### WORK ORDER
Set down, exactly as written, every line from the top of the records below to the line containing "Given: Open the Get macOS High Sierra link", both ends included, and no others.

* * * *

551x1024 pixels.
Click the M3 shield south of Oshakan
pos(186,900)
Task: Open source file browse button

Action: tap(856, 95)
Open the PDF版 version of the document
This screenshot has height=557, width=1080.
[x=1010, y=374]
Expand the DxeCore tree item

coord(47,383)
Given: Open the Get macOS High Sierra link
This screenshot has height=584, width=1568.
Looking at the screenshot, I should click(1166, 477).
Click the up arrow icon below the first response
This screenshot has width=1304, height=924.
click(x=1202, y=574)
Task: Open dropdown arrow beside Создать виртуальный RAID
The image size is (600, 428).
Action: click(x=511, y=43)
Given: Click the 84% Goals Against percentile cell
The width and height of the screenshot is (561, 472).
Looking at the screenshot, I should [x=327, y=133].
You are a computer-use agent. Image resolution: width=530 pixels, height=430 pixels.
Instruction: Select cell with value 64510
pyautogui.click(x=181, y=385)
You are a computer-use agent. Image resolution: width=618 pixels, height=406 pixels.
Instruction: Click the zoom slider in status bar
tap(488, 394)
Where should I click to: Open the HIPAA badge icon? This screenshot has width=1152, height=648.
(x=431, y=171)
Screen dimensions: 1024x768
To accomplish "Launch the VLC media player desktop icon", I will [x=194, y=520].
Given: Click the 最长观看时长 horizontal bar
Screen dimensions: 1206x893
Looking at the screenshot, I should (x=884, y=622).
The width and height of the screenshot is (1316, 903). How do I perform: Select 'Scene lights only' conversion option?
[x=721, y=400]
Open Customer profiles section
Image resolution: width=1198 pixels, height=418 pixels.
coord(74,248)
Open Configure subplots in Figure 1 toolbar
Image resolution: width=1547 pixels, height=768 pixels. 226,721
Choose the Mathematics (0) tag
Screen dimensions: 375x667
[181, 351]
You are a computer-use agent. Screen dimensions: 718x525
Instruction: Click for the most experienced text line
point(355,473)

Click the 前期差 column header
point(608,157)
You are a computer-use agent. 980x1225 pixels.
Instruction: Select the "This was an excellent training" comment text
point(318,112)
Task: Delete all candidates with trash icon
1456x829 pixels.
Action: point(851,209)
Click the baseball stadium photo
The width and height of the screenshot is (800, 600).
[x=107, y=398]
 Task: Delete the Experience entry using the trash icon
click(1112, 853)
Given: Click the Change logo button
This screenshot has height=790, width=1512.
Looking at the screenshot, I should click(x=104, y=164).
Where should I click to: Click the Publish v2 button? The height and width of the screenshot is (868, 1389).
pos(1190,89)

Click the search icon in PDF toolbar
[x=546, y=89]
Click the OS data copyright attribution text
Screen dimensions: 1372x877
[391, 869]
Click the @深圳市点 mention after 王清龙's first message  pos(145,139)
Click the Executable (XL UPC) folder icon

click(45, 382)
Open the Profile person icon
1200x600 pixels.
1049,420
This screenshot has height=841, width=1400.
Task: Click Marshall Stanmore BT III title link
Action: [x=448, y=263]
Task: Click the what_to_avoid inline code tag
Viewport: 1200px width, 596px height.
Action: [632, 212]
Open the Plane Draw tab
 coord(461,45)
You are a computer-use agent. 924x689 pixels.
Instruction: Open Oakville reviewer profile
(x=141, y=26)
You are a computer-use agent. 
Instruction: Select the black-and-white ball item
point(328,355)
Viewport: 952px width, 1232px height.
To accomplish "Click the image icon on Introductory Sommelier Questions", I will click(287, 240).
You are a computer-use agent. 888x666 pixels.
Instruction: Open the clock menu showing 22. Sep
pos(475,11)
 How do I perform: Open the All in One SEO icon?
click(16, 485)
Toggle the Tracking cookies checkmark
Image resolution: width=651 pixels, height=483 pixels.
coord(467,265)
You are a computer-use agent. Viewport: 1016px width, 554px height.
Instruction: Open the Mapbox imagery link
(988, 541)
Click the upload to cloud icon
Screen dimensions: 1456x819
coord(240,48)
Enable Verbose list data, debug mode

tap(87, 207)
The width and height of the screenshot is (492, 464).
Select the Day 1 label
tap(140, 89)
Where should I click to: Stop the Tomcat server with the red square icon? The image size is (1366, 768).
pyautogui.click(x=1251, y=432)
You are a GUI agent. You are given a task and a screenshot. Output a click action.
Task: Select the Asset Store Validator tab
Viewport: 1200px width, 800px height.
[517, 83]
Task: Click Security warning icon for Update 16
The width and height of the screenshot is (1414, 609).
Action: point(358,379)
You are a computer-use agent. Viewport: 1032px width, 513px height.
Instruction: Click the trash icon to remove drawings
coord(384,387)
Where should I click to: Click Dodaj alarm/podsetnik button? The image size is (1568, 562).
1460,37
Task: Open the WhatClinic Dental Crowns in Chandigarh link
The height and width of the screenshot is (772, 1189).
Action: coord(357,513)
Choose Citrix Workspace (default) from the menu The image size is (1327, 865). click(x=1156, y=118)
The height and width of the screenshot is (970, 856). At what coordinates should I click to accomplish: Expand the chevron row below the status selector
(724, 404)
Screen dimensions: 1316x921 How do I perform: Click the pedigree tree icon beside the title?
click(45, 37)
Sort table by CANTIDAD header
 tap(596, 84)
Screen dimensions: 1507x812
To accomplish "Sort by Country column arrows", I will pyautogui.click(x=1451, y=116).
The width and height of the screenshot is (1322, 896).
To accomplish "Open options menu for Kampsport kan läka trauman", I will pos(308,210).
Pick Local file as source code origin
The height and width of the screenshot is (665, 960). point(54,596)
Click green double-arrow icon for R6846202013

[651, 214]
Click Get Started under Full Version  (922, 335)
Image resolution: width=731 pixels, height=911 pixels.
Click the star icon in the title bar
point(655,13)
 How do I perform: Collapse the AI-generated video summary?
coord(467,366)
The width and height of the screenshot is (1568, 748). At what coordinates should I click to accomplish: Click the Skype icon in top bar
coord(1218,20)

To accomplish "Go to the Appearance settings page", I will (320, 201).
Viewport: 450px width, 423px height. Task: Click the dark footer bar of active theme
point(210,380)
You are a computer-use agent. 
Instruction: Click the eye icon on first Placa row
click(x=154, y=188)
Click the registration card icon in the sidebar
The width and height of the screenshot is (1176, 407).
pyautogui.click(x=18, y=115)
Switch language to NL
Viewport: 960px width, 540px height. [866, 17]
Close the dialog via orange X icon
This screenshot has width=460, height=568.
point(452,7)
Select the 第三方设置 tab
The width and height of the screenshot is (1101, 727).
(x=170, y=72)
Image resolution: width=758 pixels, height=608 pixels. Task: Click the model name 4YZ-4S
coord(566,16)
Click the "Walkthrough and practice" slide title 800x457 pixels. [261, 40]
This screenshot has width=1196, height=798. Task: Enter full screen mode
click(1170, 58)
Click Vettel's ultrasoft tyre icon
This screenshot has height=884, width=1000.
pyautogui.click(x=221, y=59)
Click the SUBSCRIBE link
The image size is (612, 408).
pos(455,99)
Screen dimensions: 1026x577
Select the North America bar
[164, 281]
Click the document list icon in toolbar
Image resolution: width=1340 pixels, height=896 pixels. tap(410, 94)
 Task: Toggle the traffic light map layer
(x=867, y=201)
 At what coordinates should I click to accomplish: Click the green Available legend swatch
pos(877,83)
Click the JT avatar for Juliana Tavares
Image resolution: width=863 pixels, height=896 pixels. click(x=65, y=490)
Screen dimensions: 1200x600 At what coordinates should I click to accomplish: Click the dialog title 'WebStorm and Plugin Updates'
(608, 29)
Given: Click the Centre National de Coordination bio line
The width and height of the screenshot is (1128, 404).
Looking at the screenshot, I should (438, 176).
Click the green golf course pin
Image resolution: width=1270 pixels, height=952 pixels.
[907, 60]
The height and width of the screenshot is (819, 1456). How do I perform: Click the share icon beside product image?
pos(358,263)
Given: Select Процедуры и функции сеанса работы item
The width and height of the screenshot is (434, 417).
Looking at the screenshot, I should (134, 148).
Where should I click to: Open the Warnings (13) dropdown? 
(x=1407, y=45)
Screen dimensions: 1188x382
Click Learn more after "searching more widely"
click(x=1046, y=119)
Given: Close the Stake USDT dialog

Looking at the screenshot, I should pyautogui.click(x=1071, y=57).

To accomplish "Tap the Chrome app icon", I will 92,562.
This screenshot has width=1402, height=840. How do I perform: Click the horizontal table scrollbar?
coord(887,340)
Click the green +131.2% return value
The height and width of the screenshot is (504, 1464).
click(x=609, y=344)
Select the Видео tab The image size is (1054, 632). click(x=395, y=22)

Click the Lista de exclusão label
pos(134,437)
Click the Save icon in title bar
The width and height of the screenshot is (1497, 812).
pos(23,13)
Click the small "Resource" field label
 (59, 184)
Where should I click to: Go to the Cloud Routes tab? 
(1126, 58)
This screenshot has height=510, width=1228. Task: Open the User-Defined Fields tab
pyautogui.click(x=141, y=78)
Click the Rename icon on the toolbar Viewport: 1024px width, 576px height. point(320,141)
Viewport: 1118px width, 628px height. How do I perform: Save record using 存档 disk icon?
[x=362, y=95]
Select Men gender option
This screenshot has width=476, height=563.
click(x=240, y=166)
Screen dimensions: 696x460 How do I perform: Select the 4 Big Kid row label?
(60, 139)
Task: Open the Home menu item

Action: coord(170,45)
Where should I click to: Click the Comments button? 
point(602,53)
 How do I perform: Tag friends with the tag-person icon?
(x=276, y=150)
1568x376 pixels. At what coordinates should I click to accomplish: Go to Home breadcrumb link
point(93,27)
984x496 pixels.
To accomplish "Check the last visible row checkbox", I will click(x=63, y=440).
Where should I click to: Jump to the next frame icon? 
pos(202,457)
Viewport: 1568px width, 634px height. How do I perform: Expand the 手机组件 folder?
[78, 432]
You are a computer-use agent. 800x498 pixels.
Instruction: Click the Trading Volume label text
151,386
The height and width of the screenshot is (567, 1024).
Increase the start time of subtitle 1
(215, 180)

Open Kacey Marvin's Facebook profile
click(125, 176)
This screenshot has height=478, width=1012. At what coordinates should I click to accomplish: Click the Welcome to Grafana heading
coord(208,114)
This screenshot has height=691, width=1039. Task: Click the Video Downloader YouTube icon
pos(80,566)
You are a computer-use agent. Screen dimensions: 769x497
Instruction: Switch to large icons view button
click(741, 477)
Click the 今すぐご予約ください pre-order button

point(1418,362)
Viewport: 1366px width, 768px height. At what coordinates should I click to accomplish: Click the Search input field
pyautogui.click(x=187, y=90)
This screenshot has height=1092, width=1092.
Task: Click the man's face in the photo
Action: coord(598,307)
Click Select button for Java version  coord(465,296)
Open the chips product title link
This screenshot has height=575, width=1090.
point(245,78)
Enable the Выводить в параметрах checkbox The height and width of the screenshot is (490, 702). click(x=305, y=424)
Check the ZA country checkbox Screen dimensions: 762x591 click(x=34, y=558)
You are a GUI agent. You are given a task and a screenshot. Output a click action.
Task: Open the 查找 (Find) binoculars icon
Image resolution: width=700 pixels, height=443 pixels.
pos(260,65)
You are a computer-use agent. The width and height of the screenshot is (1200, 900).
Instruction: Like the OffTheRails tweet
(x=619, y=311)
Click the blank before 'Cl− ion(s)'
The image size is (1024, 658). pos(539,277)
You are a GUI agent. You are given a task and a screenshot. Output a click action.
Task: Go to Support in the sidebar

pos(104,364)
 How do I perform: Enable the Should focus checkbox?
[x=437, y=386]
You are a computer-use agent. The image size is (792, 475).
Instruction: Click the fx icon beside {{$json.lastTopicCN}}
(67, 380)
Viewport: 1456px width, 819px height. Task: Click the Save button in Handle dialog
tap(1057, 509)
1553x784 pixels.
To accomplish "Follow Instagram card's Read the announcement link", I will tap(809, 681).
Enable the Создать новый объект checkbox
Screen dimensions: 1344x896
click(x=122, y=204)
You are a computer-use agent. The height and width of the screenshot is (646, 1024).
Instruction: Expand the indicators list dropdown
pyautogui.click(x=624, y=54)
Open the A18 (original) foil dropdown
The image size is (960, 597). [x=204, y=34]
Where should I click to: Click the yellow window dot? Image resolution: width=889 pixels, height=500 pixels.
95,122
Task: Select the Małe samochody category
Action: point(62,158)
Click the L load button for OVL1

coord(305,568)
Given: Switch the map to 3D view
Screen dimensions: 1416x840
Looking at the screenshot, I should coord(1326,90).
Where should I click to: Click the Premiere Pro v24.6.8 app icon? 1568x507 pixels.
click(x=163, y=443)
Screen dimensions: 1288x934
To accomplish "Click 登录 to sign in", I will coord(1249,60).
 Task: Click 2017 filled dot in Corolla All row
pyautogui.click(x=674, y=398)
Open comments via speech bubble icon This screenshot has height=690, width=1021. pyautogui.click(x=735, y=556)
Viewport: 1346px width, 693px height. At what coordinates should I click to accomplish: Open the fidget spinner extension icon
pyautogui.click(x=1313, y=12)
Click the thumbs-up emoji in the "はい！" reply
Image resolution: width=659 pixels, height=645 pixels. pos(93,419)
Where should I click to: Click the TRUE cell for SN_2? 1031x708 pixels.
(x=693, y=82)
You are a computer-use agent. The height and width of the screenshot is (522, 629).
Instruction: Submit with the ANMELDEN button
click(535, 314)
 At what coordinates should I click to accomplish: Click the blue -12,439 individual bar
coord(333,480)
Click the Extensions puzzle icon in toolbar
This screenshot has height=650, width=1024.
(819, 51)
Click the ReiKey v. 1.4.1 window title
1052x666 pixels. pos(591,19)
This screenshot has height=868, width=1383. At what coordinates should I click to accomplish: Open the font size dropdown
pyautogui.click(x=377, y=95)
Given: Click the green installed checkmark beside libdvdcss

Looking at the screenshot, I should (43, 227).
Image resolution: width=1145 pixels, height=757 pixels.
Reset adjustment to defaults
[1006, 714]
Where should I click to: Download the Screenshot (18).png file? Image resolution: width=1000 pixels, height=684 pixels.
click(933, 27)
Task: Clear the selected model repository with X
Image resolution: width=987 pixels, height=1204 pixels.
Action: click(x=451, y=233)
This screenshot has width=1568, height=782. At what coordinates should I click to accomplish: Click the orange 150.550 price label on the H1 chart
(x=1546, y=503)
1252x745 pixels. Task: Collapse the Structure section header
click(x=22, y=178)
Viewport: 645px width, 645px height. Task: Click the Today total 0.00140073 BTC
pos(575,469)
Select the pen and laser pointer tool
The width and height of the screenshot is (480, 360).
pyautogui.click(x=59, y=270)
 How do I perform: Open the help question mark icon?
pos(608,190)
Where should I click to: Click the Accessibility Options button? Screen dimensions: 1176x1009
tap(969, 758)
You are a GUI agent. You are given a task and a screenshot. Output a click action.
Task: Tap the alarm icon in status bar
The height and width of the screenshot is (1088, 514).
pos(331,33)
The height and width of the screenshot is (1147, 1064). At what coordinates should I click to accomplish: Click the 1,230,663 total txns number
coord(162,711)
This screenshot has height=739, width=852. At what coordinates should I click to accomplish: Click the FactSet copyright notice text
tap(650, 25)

* * * *

### SOLUTION
551x1024 pixels.
Click the M3 shield south of Oshakan
pos(186,900)
Task: Open source file browse button

Action: tap(856, 95)
Open the PDF版 version of the document
This screenshot has height=557, width=1080.
[x=1010, y=374]
Expand the DxeCore tree item

coord(47,383)
Given: Open the Get macOS High Sierra link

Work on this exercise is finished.